• **WHAT TO PRODUCE**:
I would like the entries transcribed word for word, please, with the pictures removed.

== Segment start ==

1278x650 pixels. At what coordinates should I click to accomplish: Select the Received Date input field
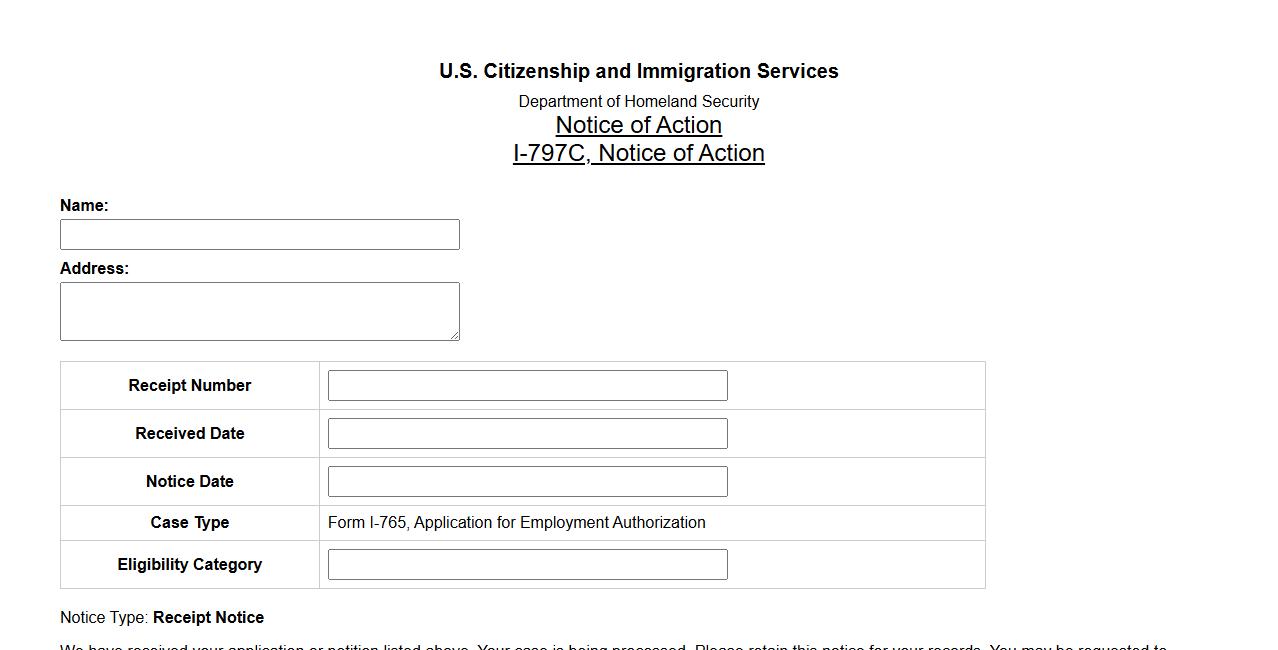pos(527,434)
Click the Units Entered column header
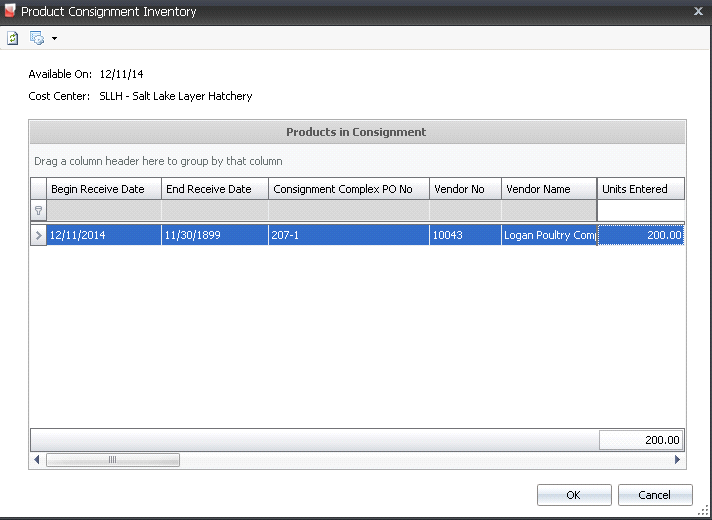 (640, 189)
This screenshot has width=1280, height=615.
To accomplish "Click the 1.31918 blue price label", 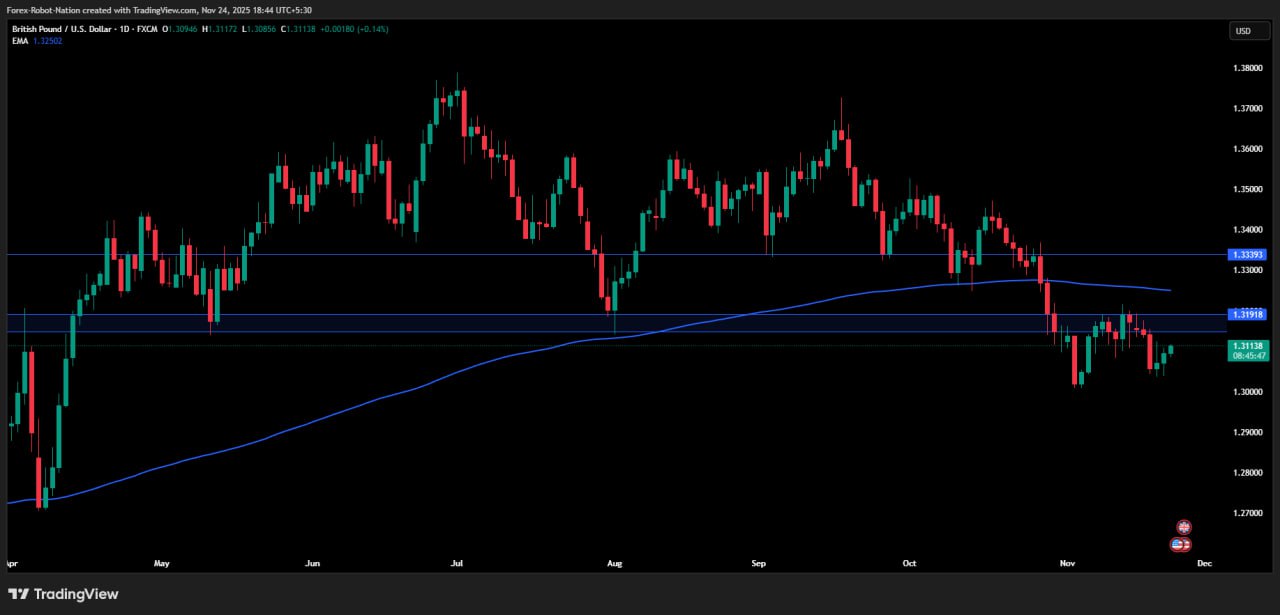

== Segment end ==

• **ANSWER AREA**:
1278x650 pixels. At what coordinates should I click to accomplish: Select the Received Date input field
pos(527,434)
Click the Units Entered column header
 (640, 189)
This screenshot has width=1280, height=615.
To accomplish "Click the 1.31918 blue price label", 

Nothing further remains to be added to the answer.